最期の時間を君と共に
ゆずきは今、どうしているのだろうか……。

「まぁまぁ、ヤヨイ。珀くんであって良かったじゃないか」

「そうだけど……」

お父さんの声で我に返る。
今日のお母さんは普段より機嫌が悪い。お母さんは顔を見ればすぐに分かる。……言っちゃ悪いが、単純なんだろう。

「今日は帰るとするよ。ヤヨイ、行くよ」

「私も帰るわ。誓くん、また」

「じゃあな」

お母さん以外の皆は挨拶をして出ていく。話し声が飛び交って生き生きしていた空間は、あっという間に静かになる。
暇だな。……寝るか。ベッド、と言おうとしたとき、丁度モカが現れた。微妙に口角が上がっている。

「誓様!今、大丈夫ですか?」

「あぁ」

「お客様をお呼びしてもよろしくて?」

「あぁ」

珍しい。
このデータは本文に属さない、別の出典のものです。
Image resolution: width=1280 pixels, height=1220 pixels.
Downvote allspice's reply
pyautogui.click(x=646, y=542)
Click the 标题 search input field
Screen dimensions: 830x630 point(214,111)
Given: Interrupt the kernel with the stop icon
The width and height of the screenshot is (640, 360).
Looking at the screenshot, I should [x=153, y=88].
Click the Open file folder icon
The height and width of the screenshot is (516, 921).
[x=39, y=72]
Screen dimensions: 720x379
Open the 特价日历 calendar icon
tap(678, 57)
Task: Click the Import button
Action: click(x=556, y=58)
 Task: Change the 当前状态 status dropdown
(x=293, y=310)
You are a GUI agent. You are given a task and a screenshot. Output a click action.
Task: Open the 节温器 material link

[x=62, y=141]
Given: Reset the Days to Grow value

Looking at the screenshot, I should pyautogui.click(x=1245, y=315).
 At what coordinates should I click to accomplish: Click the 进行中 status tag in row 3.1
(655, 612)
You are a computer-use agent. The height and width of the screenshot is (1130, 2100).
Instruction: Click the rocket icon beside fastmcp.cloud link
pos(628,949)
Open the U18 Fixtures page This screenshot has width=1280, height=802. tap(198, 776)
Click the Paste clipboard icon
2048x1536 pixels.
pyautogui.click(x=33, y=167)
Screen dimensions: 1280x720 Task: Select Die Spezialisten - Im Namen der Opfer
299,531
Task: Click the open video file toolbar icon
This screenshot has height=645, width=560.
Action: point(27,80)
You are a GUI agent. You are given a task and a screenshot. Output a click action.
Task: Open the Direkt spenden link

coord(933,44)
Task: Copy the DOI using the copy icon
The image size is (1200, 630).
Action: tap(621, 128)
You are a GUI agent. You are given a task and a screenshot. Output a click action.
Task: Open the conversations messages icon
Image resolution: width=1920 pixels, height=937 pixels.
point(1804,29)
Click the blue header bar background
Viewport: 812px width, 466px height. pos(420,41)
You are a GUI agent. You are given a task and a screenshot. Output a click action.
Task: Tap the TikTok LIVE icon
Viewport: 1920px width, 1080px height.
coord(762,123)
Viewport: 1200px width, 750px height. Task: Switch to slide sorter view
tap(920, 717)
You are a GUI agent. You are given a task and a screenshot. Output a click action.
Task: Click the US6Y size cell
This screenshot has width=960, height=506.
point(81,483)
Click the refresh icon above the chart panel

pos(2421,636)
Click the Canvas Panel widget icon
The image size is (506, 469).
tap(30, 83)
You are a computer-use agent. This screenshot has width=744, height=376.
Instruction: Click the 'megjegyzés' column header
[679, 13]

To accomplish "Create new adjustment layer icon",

モカがわざわざ、こんなことを言うなんて。ここに来たばかりの頃はよく教えてくれていたが、今では全くと言っていいほどだ。なにかあるのか、と妙な胸騒ぎがする。

「入ってもよろしいですよー!」

「は、はいっ」

――っ。遠い昔に聞いた、懐かしくも愛おしい彼女の声。間違うはずがないだろう。この声の主は――

「誓」
、、、、、、、
ゆずきだ。あの頃と全く変わらない笑顔でたっている。
おかしい。天国での姿は、死ぬ前の年齢だというのに。